Now the wait begins for TNR’s response.

Update: Hmmm. The Drudge link still exists but the links to the documents don’t, and he’s removed the item from the front page. The Army documents look too real to have been forged but did he get snookered on the transcript?

Update: A cryptic post from K-Lo at the Corner: “We’re hearing from The New Republic that the Drudge story isn’t the damning evidence it suggests to be … stay tuned.” They flipped the script!

Update (Bryan): I just rang up TNR’s offices and asked for Franklin Foer. He’s in a meeting at the moment. I wonder what it might be about.

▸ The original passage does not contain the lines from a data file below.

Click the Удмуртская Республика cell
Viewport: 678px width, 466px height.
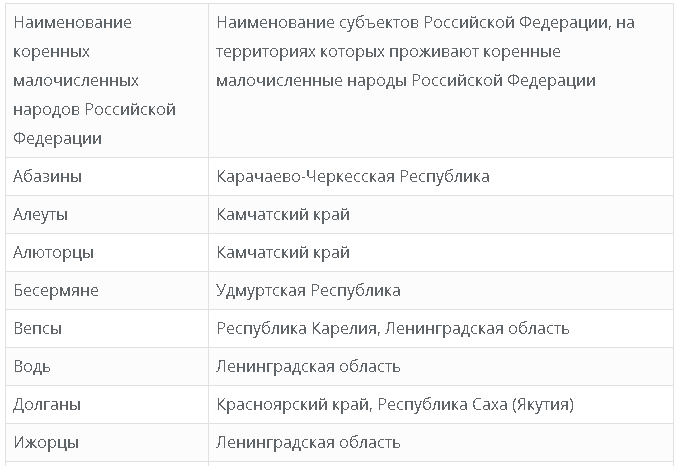click(x=308, y=291)

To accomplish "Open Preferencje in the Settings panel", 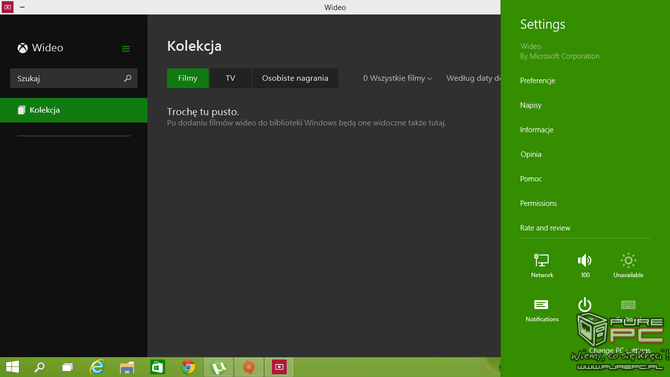I will (538, 81).
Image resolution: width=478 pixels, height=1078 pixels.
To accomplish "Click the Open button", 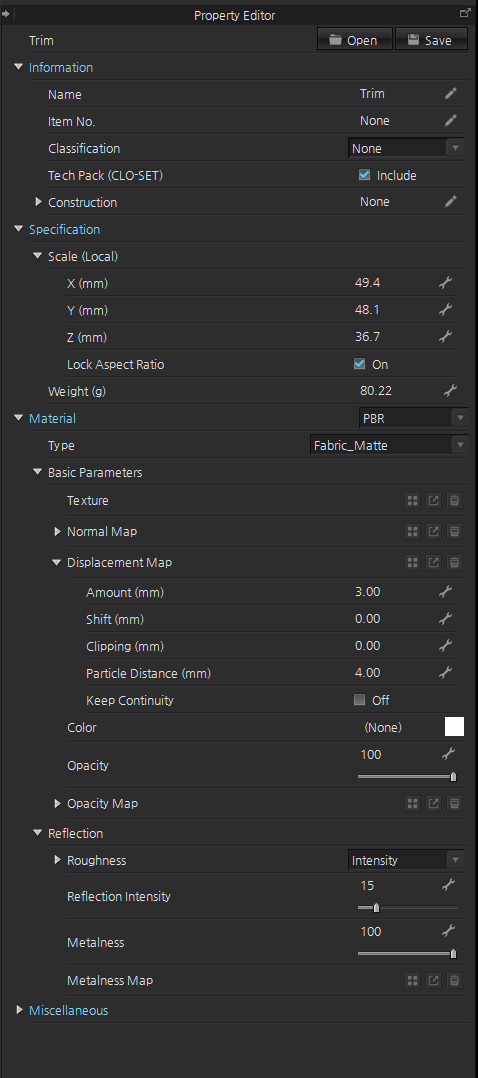I will tap(355, 40).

Update (Bryan): From my admittedly limited experience with military justice (traffic tickets really don’t count for much), I don’t buy the coercion possibility as being very high. In the grand scheme, STB rates pretty low as a military criminal, and the incidents of which he wrote don’t, for the most part, amount to crimes. They amount mostly to misconduct that reflects poorly on the character of his mates (or himself, since what he wrote isn’t true). The military’s tendency in this war (think LtCol Allen West, and Illario Pantano, and Haditha) has been to prosecute first and ask questions later. Based on that and the fact that at the end of the day no officer in his or her right mind is going to risk burning a career over getting false confessions out of the likes of STB, I just don’t see coercion being much of a possibility. The more likely possibility, and the one that I believe is true, is that faced with the possibility of being caught lying under oath to the Army, he fessed up.

But never mind that. The fact is, according to the conversation transcript, he doesn’t stand by the stories anymore. Based on that and that alone, TNR has to retract them. How can they stand by stories that their own author doesn’t?

Update: K-Lo has updated to say she’s spoken to Jonathan Chait and he doesn’t dispute the legitimacy of the documents, merely Drudge’s characterization of them as a confession. Fair enough; it’s true that Beauchamp doesn’t admit to anything. It’s one, long 16-page “no comment” with Frank Foer and Peter Scoblic and, by extension, Beauchamp’s own wife begging him not to recant. Draw your own conclusions.

Jeff Emanuel has more circumstantial evidence proving the transcript is genuine.